I recently read a report from the House of Lords Library on digital innovation and AI in schools and was came across this quote: “Both teachers and students face the risk of becoming overly reliant on AI-driven technology. For students, this could stifle learning, especially the development of critical thinking. This challenge extends to educators as well. While AI can expedite lesson-plan generation, speed does not equate to quality. Teachers may be tempted to accept the initial AI-generated content rather than devote time to reviewing and refining it for optimal educational value.”
It struck a nerve.
Because let’s be honest - who isn’t tempted by shortcuts? AI can do in 30 seconds what might take a teacher 2 hours. But the question is 'should it?'
What happens when we trade depth for speed? When lesson plans are produced with no fingerprints on them? When students start outsourcing their thinking (not just their spelling or their calculations) to machines that can write, summarise and even analyse for them?
And let’s not pretend it’s just students. We all know that teachers are under immense pressure. If you’re working late every night, juggling admin, marking and behaviour management, then understandably AI planning tools feel like a lifeline. But over time, does that lifeline become a crutch?
Let’s take lesson planning as an example. AI tools are being developed to help teachers draft entire lesson plans in minutes. One tool mentioned, called Aila, is already being used by thousands of teachers in the UK. Imagine shaving hours off a teacher’s weekly workload, freeing them up to actually teach, mentor and develop. That sounds ideal...right?
Then there's the data side of things. AI can analyse trends in student performance, flag up areas of concern, even tailor revision based on how someone learns best. On paper, it’s genius! But in practice...who's making sure that all this data is interpreted with compassion, context and common sense? A low maths score might not mean a student needs a tutor, it might mean they’ve just had a rough week at home.

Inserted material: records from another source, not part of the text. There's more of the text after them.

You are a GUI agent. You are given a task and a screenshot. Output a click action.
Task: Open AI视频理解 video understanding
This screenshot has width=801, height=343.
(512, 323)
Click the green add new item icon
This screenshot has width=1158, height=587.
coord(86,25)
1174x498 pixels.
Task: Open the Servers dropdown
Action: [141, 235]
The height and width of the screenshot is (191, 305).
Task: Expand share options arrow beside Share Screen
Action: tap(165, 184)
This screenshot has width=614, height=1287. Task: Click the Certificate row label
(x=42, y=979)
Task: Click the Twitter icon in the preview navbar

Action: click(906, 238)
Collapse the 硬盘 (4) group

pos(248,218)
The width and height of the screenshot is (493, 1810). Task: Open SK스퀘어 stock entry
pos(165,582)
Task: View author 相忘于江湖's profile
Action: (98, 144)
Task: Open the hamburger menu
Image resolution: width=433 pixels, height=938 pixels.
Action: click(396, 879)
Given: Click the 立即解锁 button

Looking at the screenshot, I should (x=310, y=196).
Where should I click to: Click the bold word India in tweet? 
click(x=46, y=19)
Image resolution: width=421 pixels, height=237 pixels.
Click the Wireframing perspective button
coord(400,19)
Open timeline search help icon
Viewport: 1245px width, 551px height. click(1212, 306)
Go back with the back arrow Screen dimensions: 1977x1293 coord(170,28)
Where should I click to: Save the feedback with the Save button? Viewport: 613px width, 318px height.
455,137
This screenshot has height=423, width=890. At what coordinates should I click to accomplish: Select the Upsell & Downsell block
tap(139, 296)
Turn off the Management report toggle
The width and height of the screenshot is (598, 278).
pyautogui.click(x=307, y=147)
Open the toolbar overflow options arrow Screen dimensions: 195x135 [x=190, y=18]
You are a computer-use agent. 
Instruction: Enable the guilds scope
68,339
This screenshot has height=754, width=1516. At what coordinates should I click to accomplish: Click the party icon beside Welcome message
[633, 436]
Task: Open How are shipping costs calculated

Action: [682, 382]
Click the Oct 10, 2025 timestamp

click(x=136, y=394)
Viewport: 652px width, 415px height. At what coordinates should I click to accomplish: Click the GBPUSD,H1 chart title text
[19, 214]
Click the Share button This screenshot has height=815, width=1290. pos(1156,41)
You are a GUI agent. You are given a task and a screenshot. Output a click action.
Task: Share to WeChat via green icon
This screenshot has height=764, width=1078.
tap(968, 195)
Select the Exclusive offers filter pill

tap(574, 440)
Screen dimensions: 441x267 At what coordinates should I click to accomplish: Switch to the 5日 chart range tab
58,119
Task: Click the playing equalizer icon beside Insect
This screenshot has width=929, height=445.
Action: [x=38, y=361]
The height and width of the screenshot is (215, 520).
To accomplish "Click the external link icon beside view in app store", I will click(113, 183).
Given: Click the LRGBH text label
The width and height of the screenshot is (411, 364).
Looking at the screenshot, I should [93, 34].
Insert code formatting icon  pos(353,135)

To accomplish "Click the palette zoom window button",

I guess what I keep coming back to is this: AI is a tool, not a teacher!
It can be powerful, helpful, even transformative. But it can’t replace human connection, intuition or values. Some pupils still struggle to get online at home. Others don’t have a quiet space to study. So while AI might be the next big thing, it can’t be the only thing. Real inclusion isn’t just about handing out devices - it’s about ensuring every child is seen, heard and supported in ways that go beyond the algorithm. Technology should serve education, not redefine it in ways that disconnect us from what really matters.
Education isn't just about covering content. It’s about conversation, creativity, discernment. It’s the teacher who reworks a lesson because they know a specific class or group of students needs something different. It’s the child who struggles through an idea, finally cracking it not because it was easy, but because they have learnt to not give up so easily. You can’t code that. You can’t automate it either.
The AI conversation is only just beginning. The future of education isn’t just digital...and as someone deeply interested in what education could and should look like in the future, I think we have to keep asking the uncomfortable questions too...





Couldn’t agree more! With the recent increase awareness in neurodiversity in early childhood education and also for educators, it will be a false claim to say AI can take over teachers. Empathy, compassion and a deeper connection is what is needed best to support every learner. AI is undoubtedly an amazing resource and tool to help accelerate learning for both educators and learners but its advantages are limited and just like how companies who thought AI can replace human workforce are realizing at a higher cost, those who make this claim will eventually come to that conclusion as well.